Under the CDDA, the court can make a disqualification order against a company director in various circumstances.

A disqualification order prohibits an individual from being a director of a company. It also prevents the individual from being involved in promoting, forming or managing a company. The prohibitions apply to any company and not just companies of which the individual was a director when the order was made.

The circumstances that can trigger a disqualification are varied and include:

  • where the director has been convicted of an indictable (i.e. a more serious) criminal offence, has breached competition law or persistently breached certain provisions of companies law, has acted fraudulently or participated in wrongful trading; or
  • where the director was a director of an insolvent company and the court considers them unfit to be involved in managing a company.

In addition, the Economic Crime and Corporate Transparency Bill (which is currently making its way through Parliament) will amend the CDDA and other legislation to allow the Government (acting through the Office of Financial Sanctions Implementation) effectively to impose disqualification on a sanctioned individual.

The Act sets out a list of factors the court must consider when deciding whether an individual is unfit to be involved in managing a company. These include breaching legislative requirements, misfeasance and breach of duty. But the list is not exhaustive and the court can take into account any other factors it considers relevant.

Breach of a disqualification order is a criminal offence.

In some cases, a director may offer a disqualification undertaking, in which case a formal disqualification order can be avoided.

A disqualification order or undertaking does not, in and of itself, terminate a director’s appointment. A company’s articles will normally state that a person ceases to be a director automatically if it becomes unlawful for them to act as a director. However, if the articles are silent, in theory, a director’s appointment continues notwithstanding a disqualification order or undertaking.

Likewise, a person can, in theory, be appointed as a company director even if they are disqualified (although they will be committing a criminal offence).

However, under changes to be made by the Economic Crime and Corporate Transparency Bill, a director’s appointment will terminate automatically if they become subject to a disqualification order. The Bill will also introduce new checks to ensure that an individual cannot form a company or be appointed as a director if they are disqualified.

Following this, the Secretary of State brought further proceedings to obtain a compensation order against the director, seeking to claim back the amounts paid by the five customers.

Compensation orders, introduced in 2015, are a relatively new feature of director disqualifications. They are designed to compensate creditors who suffer loss as a result of culpable behaviour by directors but are unable to recover in a company’s liquidation.

Only the Secretary of State can apply to the court for a compensation order, and this is only the second claim for such an order since their introduction. For more information on compensation orders, see the box “What is a compensation order?” below.

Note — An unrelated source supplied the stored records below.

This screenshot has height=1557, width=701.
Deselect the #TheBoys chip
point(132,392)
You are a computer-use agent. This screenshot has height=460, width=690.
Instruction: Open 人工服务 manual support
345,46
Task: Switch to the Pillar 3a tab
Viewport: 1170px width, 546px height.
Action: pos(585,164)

What is a compensation order?

Compensation orders were introduced in 2015. If certain conditions are met, the Secretary of State, acting through The Insolvency Service, can apply to the court for an order requiring a disqualified individual, or a person who has given a disqualification undertaking, to pay compensation.

The court can make a compensation order against an individual only if:

  • the conduct that prompted the disqualification order or undertaking caused loss to one or more creditors of an insolvent company (or a solvent company that has been dissolved); and
  • the individual was or had been a director of that company at any time.

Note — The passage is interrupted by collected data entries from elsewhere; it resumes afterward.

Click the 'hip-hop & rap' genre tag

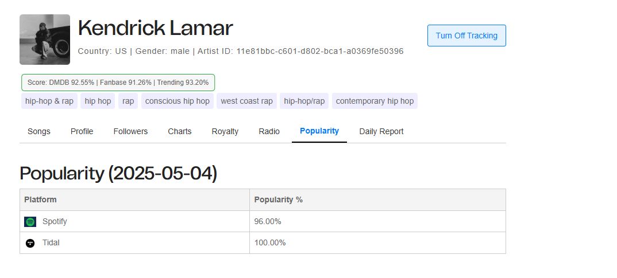point(49,101)
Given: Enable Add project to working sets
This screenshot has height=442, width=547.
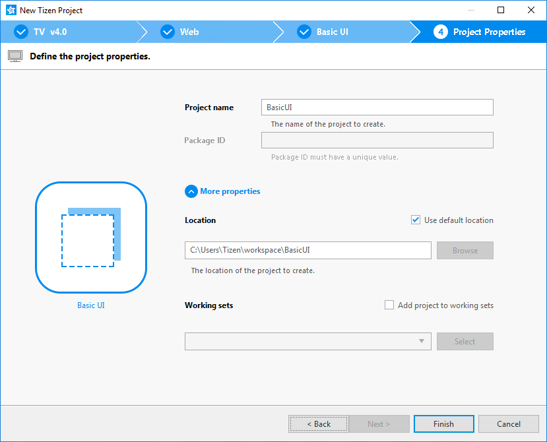Looking at the screenshot, I should pyautogui.click(x=389, y=305).
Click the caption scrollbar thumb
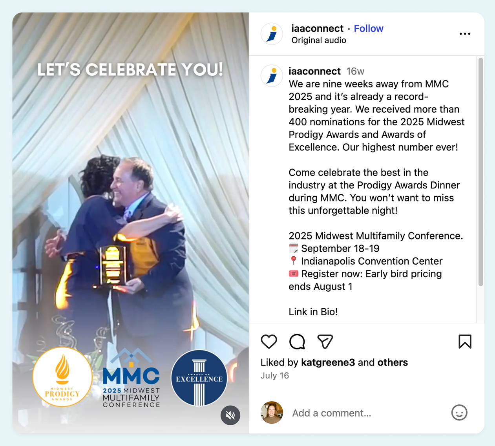 click(481, 172)
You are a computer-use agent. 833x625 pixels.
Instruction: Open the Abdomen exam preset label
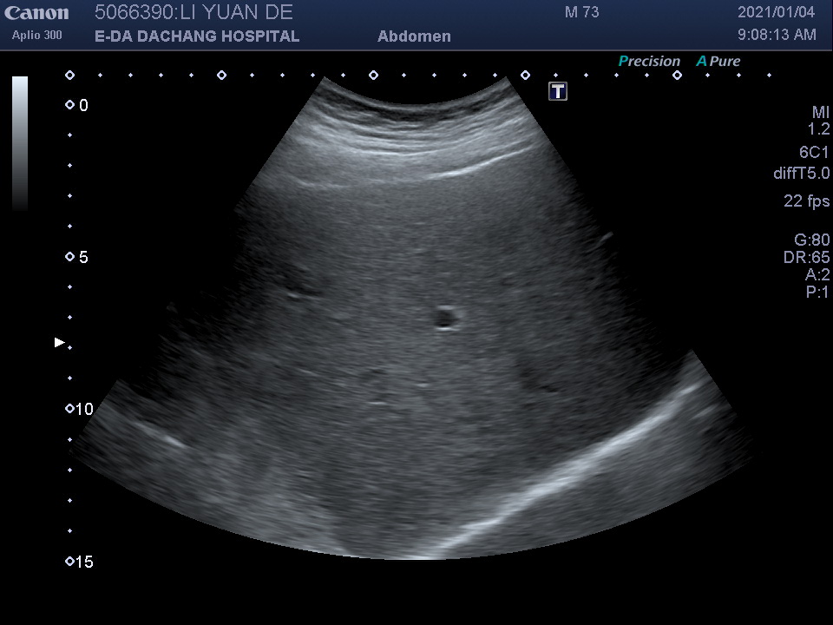click(414, 36)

The Secretary of State can, in certain circumstances, accept a compensation undertaking in place of a compensation order.

The Secretary of State has two years from the date of disqualification to apply for a compensation order. If the order is granted, the individual must pay an amount of compensation to the Secretary of State to hold for one or more creditors or classes of creditor of the company in question, or alternatively to contribute to the assets of that company.

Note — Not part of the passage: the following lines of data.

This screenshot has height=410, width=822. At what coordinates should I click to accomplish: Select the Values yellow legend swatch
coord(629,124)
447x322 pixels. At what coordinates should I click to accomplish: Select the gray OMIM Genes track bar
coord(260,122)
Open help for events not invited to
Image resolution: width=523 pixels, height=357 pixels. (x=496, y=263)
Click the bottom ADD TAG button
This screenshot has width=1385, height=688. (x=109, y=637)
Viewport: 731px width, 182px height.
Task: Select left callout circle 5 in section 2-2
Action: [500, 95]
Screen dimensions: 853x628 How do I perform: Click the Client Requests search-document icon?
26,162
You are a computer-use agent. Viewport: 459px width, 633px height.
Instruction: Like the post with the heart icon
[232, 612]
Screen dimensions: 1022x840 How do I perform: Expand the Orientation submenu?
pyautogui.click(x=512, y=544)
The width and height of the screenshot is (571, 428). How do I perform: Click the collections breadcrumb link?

The CDDA sets out certain factors the court must consider when calculating the compensation payable under the compensation order, including the amount of the creditors’ loss and the nature of the individual’s conduct. However, it does not set out any formula for calculating compensation, leaving this exercise open to the court on a case-by-case basis.

Importantly, unlike actions open to a liquidator or administrator under the Insolvency Act 1986, which can be used to recover money or assets for an insolvent company, compensation under a compensation order can be payable direct to creditors. In fact, there is no need to show that the insolvent company itself actually suffered any loss as a result of the director’s conduct.

In this respect, compensation orders are a new power that are completely separate from the powers of a liquidator or administrator, designed to compensate creditors who cannot recover fully through a formal insolvency process and to “remove the perception that wrongdoers are not held to account”.

Despite having been available for eight years, there have now been only two applications to court for a compensation order.

What did the court say?

The court granted the compensation order.

In deciding whether to grant the order, the court had to wrestle with the question of calculation.

The only other application for a compensation order to date (Re Noble Vintners Ltd [2019] EWHC 2806 (Ch)) concerned a breach of director’s duty.

For most kinds of breach of director’s duty, such as a failure to promote the company’s success, a failure to exercise independent judgment or profiting from a conflict of interest, compensation is traditionally calculated on an “equitable basis”.

However, where (as in this case) an individual’s conduct amounts to negligence or a breach of a director’s duty to exercise reasonable care, skill and diligence, compensation is traditionally calculated using common law principles.

The key difference is between these two methods is that, when calculating according to common law principles, loss is only recoverable if it was foreseeable at the time of the breach and is not too remote. This means that events that happened after the breach cannot be taken into account.

By contrast, under equitable principles, the court is entitled to use hindsight to decide how much to award by way of compensation, taking all matters it considers appropriate into account.

Unfortunately, the court in this case did not provide definitive guidance on this point, noting merely that, whichever approach were adopted, the result and compensation would have been the same.

The court therefore awarded compensation equal to the amount the creditors had paid to the company before it went insolvent, namely the deposits for their holidays (albeit with a few small adjustments).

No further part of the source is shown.